INFORMATION: Begin
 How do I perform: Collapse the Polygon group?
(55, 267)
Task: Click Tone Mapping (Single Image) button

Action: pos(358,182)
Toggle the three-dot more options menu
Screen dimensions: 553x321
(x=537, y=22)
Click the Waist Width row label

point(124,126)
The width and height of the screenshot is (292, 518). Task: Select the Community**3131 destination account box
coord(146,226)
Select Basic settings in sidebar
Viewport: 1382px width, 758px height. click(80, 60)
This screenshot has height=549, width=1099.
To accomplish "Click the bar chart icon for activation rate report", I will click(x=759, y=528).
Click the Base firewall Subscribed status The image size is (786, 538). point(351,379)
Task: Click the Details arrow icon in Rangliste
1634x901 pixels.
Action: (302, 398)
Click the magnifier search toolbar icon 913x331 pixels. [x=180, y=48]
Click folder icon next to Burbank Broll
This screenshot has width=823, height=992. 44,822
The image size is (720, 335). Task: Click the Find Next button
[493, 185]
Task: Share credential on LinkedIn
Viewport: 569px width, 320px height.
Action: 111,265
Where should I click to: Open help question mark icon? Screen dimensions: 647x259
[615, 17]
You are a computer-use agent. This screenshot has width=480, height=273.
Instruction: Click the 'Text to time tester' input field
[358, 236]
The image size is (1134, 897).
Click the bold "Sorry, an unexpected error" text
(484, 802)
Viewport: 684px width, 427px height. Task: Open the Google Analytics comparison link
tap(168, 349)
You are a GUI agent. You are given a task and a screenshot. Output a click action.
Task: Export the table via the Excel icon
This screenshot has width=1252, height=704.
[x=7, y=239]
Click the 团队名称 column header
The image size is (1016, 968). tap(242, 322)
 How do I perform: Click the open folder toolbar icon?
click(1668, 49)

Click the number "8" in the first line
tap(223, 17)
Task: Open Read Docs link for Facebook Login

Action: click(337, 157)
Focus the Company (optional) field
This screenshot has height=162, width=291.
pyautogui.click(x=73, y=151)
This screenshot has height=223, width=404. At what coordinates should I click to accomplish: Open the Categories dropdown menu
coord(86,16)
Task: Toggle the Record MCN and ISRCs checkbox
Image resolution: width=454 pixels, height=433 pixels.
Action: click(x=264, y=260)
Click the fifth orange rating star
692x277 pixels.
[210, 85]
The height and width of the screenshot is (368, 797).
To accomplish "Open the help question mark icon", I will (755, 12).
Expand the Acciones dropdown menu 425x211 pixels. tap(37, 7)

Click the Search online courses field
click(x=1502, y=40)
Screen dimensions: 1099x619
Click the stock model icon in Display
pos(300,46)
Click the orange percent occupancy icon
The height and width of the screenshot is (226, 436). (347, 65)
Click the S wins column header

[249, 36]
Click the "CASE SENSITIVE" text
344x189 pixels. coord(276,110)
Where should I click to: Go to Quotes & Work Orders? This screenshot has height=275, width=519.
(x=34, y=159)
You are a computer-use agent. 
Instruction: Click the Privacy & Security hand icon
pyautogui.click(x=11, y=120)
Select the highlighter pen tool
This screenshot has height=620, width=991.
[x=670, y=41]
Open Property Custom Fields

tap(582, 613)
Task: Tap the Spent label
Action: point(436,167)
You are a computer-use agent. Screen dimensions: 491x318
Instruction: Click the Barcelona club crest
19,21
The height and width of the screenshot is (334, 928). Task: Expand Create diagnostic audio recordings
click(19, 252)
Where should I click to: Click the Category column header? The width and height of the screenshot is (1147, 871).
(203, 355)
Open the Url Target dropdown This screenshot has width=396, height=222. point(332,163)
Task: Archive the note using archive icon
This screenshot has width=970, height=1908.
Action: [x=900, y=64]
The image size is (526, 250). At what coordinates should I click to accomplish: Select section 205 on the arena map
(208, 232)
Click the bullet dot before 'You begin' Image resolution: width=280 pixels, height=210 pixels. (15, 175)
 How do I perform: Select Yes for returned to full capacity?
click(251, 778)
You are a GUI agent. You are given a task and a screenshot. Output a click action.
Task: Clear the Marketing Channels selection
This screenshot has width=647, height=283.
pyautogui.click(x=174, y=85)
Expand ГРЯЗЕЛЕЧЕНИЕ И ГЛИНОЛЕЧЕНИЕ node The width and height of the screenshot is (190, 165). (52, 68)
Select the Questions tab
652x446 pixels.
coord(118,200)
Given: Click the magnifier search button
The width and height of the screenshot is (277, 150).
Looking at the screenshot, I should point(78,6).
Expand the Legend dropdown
INFORMATION: End
Retype every line of the listing exactly as it appears.

 How do I perform: Collapse the Polygon group?
(55, 267)
Task: Click Tone Mapping (Single Image) button

Action: pos(358,182)
Toggle the three-dot more options menu
Screen dimensions: 553x321
(x=537, y=22)
Click the Waist Width row label

point(124,126)
The width and height of the screenshot is (292, 518). Task: Select the Community**3131 destination account box
coord(146,226)
Select Basic settings in sidebar
Viewport: 1382px width, 758px height. click(80, 60)
This screenshot has height=549, width=1099.
To accomplish "Click the bar chart icon for activation rate report", I will click(x=759, y=528).
Click the Base firewall Subscribed status The image size is (786, 538). point(351,379)
Task: Click the Details arrow icon in Rangliste
1634x901 pixels.
Action: (302, 398)
Click the magnifier search toolbar icon 913x331 pixels. [x=180, y=48]
Click folder icon next to Burbank Broll
This screenshot has width=823, height=992. 44,822
The image size is (720, 335). Task: Click the Find Next button
[493, 185]
Task: Share credential on LinkedIn
Viewport: 569px width, 320px height.
Action: 111,265
Where should I click to: Open help question mark icon? Screen dimensions: 647x259
[615, 17]
You are a computer-use agent. This screenshot has width=480, height=273.
Instruction: Click the 'Text to time tester' input field
[358, 236]
The image size is (1134, 897).
Click the bold "Sorry, an unexpected error" text
(484, 802)
Viewport: 684px width, 427px height. Task: Open the Google Analytics comparison link
tap(168, 349)
You are a GUI agent. You are given a task and a screenshot. Output a click action.
Task: Export the table via the Excel icon
This screenshot has width=1252, height=704.
[x=7, y=239]
Click the 团队名称 column header
The image size is (1016, 968). tap(242, 322)
 How do I perform: Click the open folder toolbar icon?
click(1668, 49)

Click the number "8" in the first line
tap(223, 17)
Task: Open Read Docs link for Facebook Login

Action: click(337, 157)
Focus the Company (optional) field
This screenshot has height=162, width=291.
pyautogui.click(x=73, y=151)
This screenshot has height=223, width=404. At what coordinates should I click to accomplish: Open the Categories dropdown menu
coord(86,16)
Task: Toggle the Record MCN and ISRCs checkbox
Image resolution: width=454 pixels, height=433 pixels.
Action: click(x=264, y=260)
Click the fifth orange rating star
692x277 pixels.
[210, 85]
The height and width of the screenshot is (368, 797).
To accomplish "Open the help question mark icon", I will (755, 12).
Expand the Acciones dropdown menu 425x211 pixels. tap(37, 7)

Click the Search online courses field
click(x=1502, y=40)
Screen dimensions: 1099x619
Click the stock model icon in Display
pos(300,46)
Click the orange percent occupancy icon
The height and width of the screenshot is (226, 436). (347, 65)
Click the S wins column header

[249, 36]
Click the "CASE SENSITIVE" text
344x189 pixels. coord(276,110)
Where should I click to: Go to Quotes & Work Orders? This screenshot has height=275, width=519.
(x=34, y=159)
You are a computer-use agent. 
Instruction: Click the Privacy & Security hand icon
pyautogui.click(x=11, y=120)
Select the highlighter pen tool
This screenshot has height=620, width=991.
[x=670, y=41]
Open Property Custom Fields

tap(582, 613)
Task: Tap the Spent label
Action: point(436,167)
You are a computer-use agent. Screen dimensions: 491x318
Instruction: Click the Barcelona club crest
19,21
The height and width of the screenshot is (334, 928). Task: Expand Create diagnostic audio recordings
click(19, 252)
Where should I click to: Click the Category column header? The width and height of the screenshot is (1147, 871).
(203, 355)
Open the Url Target dropdown This screenshot has width=396, height=222. point(332,163)
Task: Archive the note using archive icon
This screenshot has width=970, height=1908.
Action: [x=900, y=64]
The image size is (526, 250). At what coordinates should I click to accomplish: Select section 205 on the arena map
(208, 232)
Click the bullet dot before 'You begin' Image resolution: width=280 pixels, height=210 pixels. (15, 175)
 How do I perform: Select Yes for returned to full capacity?
click(251, 778)
You are a GUI agent. You are given a task and a screenshot. Output a click action.
Task: Clear the Marketing Channels selection
This screenshot has width=647, height=283.
pyautogui.click(x=174, y=85)
Expand ГРЯЗЕЛЕЧЕНИЕ И ГЛИНОЛЕЧЕНИЕ node The width and height of the screenshot is (190, 165). (52, 68)
Select the Questions tab
652x446 pixels.
coord(118,200)
Given: Click the magnifier search button
The width and height of the screenshot is (277, 150).
Looking at the screenshot, I should point(78,6).
Expand the Legend dropdown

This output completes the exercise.